Exercise data:

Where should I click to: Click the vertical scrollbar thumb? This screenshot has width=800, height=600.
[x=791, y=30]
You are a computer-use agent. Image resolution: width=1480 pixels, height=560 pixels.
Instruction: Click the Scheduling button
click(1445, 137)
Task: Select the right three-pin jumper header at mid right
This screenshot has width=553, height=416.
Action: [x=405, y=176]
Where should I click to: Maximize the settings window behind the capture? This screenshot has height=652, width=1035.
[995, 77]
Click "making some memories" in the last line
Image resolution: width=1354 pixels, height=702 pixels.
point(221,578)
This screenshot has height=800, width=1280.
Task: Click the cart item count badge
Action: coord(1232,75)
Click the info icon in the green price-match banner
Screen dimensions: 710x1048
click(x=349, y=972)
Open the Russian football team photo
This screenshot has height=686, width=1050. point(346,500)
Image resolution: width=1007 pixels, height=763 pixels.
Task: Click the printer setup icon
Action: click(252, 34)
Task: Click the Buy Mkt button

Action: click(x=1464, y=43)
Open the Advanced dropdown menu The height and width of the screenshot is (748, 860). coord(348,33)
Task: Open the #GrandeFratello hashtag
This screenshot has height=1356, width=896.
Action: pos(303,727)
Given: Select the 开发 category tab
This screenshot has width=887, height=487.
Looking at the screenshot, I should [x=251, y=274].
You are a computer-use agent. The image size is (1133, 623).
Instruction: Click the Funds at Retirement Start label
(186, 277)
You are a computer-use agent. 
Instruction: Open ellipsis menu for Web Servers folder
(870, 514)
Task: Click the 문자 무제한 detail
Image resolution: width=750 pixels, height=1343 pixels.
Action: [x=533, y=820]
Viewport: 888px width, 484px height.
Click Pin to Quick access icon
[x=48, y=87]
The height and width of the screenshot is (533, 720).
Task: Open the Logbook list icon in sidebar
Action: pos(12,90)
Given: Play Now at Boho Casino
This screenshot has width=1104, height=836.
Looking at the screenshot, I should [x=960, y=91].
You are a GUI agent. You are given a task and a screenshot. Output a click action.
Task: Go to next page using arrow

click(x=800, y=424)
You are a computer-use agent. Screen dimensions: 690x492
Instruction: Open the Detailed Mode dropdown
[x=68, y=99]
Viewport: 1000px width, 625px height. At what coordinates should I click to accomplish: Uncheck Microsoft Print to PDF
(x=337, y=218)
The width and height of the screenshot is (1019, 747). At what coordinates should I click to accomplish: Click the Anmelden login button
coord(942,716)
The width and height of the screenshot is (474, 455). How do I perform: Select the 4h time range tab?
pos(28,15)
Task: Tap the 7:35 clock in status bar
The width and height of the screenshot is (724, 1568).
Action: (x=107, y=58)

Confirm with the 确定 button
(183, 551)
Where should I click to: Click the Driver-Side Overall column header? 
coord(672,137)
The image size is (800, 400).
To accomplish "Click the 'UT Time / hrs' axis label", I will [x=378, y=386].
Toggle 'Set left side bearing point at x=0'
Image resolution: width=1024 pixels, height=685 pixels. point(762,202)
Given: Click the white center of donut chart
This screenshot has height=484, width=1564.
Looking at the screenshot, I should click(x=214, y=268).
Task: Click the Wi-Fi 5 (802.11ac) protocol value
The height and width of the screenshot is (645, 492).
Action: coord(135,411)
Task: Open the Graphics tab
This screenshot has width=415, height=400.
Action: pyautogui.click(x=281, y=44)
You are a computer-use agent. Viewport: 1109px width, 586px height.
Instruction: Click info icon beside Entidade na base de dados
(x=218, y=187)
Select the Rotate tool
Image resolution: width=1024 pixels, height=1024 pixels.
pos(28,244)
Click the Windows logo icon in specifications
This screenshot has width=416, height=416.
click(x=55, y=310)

Task item: Across the listing above, state how many lines include the word "agent", with nothing but the number in reply.

Task solution: 6